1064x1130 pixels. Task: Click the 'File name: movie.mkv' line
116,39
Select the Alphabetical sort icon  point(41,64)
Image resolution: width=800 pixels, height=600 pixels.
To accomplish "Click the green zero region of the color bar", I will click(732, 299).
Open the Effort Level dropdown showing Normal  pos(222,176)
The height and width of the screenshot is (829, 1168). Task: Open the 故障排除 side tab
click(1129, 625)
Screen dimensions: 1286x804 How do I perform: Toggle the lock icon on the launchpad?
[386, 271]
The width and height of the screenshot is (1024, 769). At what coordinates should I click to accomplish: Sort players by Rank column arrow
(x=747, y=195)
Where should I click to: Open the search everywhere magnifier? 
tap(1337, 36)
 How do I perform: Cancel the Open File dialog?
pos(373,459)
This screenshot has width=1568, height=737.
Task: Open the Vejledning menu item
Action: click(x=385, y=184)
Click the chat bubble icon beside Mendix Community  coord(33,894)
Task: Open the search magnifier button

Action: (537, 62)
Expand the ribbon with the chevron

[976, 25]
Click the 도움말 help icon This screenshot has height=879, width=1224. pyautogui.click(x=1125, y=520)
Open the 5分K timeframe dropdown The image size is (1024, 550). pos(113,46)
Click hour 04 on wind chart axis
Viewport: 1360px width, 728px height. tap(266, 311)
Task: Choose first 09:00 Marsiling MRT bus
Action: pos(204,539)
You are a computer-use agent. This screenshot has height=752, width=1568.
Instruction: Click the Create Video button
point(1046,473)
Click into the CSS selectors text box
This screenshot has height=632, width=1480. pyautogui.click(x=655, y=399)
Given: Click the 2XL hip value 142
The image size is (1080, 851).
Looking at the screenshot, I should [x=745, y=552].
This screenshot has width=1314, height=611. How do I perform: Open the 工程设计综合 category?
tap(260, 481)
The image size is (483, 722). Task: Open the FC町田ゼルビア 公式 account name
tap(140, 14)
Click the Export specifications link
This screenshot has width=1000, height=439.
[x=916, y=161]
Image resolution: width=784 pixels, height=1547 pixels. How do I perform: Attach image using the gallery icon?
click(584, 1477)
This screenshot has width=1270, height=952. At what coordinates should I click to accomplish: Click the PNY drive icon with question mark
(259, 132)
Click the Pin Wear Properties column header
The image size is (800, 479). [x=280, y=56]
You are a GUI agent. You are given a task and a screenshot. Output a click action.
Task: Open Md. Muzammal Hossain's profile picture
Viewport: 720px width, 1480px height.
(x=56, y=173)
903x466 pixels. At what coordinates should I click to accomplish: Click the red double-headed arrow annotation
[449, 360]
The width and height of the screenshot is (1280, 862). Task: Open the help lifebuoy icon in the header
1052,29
***
#### [HOW TO COMPLETE THIS TASK]
From the records above, extract every entry verbatim.

#### [SOLVED EXERCISE]
1064x1130 pixels. Task: Click the 'File name: movie.mkv' line
116,39
Select the Alphabetical sort icon  point(41,64)
Image resolution: width=800 pixels, height=600 pixels.
To accomplish "Click the green zero region of the color bar", I will click(732, 299).
Open the Effort Level dropdown showing Normal  pos(222,176)
The height and width of the screenshot is (829, 1168). Task: Open the 故障排除 side tab
click(1129, 625)
Screen dimensions: 1286x804 How do I perform: Toggle the lock icon on the launchpad?
[386, 271]
The width and height of the screenshot is (1024, 769). At what coordinates should I click to accomplish: Sort players by Rank column arrow
(x=747, y=195)
Where should I click to: Open the search everywhere magnifier? 
tap(1337, 36)
 How do I perform: Cancel the Open File dialog?
pos(373,459)
This screenshot has width=1568, height=737.
Task: Open the Vejledning menu item
Action: click(x=385, y=184)
Click the chat bubble icon beside Mendix Community  coord(33,894)
Task: Open the search magnifier button

Action: (537, 62)
Expand the ribbon with the chevron

[976, 25]
Click the 도움말 help icon This screenshot has height=879, width=1224. pyautogui.click(x=1125, y=520)
Open the 5分K timeframe dropdown The image size is (1024, 550). pos(113,46)
Click hour 04 on wind chart axis
Viewport: 1360px width, 728px height. tap(266, 311)
Task: Choose first 09:00 Marsiling MRT bus
Action: pos(204,539)
You are a computer-use agent. This screenshot has height=752, width=1568.
Instruction: Click the Create Video button
point(1046,473)
Click into the CSS selectors text box
This screenshot has height=632, width=1480. pyautogui.click(x=655, y=399)
Given: Click the 2XL hip value 142
The image size is (1080, 851).
Looking at the screenshot, I should [x=745, y=552].
This screenshot has width=1314, height=611. How do I perform: Open the 工程设计综合 category?
tap(260, 481)
The image size is (483, 722). Task: Open the FC町田ゼルビア 公式 account name
tap(140, 14)
Click the Export specifications link
This screenshot has width=1000, height=439.
[x=916, y=161]
Image resolution: width=784 pixels, height=1547 pixels. How do I perform: Attach image using the gallery icon?
click(584, 1477)
This screenshot has width=1270, height=952. At what coordinates should I click to accomplish: Click the PNY drive icon with question mark
(259, 132)
Click the Pin Wear Properties column header
The image size is (800, 479). [x=280, y=56]
You are a GUI agent. You are given a task and a screenshot. Output a click action.
Task: Open Md. Muzammal Hossain's profile picture
Viewport: 720px width, 1480px height.
(x=56, y=173)
903x466 pixels. At what coordinates should I click to accomplish: Click the red double-headed arrow annotation
[449, 360]
The width and height of the screenshot is (1280, 862). Task: Open the help lifebuoy icon in the header
1052,29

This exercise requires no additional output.